USING statement

Allows you to reference a single specified ABL or .NET object type, or reference all the types in an ABL package or .NET namespace, using their unqualified type names.

Syntax

USING
  { object-type-name | { package-name | namespace } .* }
  [ FROM { ASSEMBLY | PROPATH } ]
object-type-name

Specifies the qualified type name of a single ABL class or interface, or of a single .NET class, structure, interface, or enumeration. This type name must be the fully qualified type name (including the package or namespace) of an ABL or .NET class or interface type (as described in the Type-name syntax reference entry).

Use this option to identify a single ABL class or interface defined in a package, or a single .NET class, structure, interface, or enumeration defined in a namespace, that you want to reference by its unqualified type name.

The value of object-type-name is restricted to alphanumeric characters plus the symbols #, $, %, and _.

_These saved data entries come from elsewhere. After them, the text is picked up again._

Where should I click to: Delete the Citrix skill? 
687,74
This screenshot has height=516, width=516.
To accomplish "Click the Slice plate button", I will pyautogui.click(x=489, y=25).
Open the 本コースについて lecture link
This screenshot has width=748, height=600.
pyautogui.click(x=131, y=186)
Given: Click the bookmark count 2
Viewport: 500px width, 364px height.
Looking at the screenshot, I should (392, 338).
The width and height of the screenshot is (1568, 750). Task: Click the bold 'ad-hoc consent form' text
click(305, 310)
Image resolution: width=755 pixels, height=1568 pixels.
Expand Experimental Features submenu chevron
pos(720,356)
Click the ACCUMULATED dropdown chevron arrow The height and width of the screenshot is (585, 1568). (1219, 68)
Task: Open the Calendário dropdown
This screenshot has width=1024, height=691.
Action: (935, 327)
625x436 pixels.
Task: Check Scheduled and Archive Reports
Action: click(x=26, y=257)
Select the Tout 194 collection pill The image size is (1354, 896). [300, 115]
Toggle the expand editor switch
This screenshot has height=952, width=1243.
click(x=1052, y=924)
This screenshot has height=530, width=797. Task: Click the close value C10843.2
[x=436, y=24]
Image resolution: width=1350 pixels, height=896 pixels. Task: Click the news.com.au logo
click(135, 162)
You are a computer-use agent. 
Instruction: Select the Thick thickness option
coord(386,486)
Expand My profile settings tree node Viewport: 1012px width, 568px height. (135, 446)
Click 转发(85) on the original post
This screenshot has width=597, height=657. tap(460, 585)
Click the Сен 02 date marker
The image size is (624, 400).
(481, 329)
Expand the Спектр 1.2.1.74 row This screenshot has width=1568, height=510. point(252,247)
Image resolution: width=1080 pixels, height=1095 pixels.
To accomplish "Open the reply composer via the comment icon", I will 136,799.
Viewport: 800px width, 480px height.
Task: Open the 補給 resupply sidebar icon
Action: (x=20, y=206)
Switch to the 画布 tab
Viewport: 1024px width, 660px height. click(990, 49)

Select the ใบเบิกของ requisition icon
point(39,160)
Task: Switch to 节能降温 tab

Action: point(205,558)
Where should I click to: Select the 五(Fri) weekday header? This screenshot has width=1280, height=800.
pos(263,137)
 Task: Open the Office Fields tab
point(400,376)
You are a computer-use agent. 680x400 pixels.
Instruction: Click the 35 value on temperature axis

{ package-name | namespace } .*

Specifies an ABL package-name that includes ABL classes or interfaces that you want to reference, or a .NET namespace that includes .NET classes (including structures and enumerations) or interfaces that you want to reference, where an unqualified class, interface, structure, or enumeration name can replace '*' to form a valid fully qualified type name.

Use this option to identify all the ABL classes or interfaces defined in a package, or all the .NET classes, structures, interfaces, or enumerations defined in a namespace, for reference by their unqualified type names.

This expression is restricted to alphanumeric characters plus the symbols #, $, %, and _.

[ FROM { ASSEMBLY | PROPATH } ]

Optionally identifies where to locate a given type definition whose type is being referenced using this statement. This identification permits the ABL compiler to focus its search for the type definition depending on whether the USING statement specifies an ABL package-based type or a .NET namespace-based type. When you specify the FROM ASSEMBLY option, ABL assumes that the type is a .NET type and uses the list of .NET assemblies defined in the assembly identification file to search for the type definition. When you specify the FROM PROPATH option, ABL assumes that the type is an ABL type and uses PROPATH to search for the type definition. If you do not specify a FROM option, the search for a type definition first uses PROPATH, then uses the specified list of .NET assemblies. In most cases, the use of an appropriate FROM option improves compile-time performance.

Caution:
Avoid using ABL and .NET class types with the same name. This can cause unpredictable behavior, regardless of whether you specify FROM PROPATH or FROM ASSEMBLY.

Example

You can use either one of the following code fragments to reference the class Acme.BusObjs.Customer using its unqualified or fully qualified class name:

USING Acme.BusObjs.*. 

DEFINE VARIABLE CustObj  AS CLASS Customer.
DEFINE VARIABLE CustObj2 AS CLASS Acme.BusObjs.Customer.
USING Acme.BusObjs.Customer. 

DEFINE VARIABLE CustObj  AS CLASS Customer.
DEFINE VARIABLE CustObj2 AS CLASS Acme.BusObjs.Customer.

The ControlCollection class is an inner class of the .NET class System.Windows.Forms.Control. Therefore, you can reference these class types by their unqualified type names like this:

USING System.Windows.Forms.* FROM ASSEMBLY.

DEFINE VARIABLE rControl    AS CLASS Control.
DEFINE VARIABLE rCollection AS CLASS Control+ControlCollection.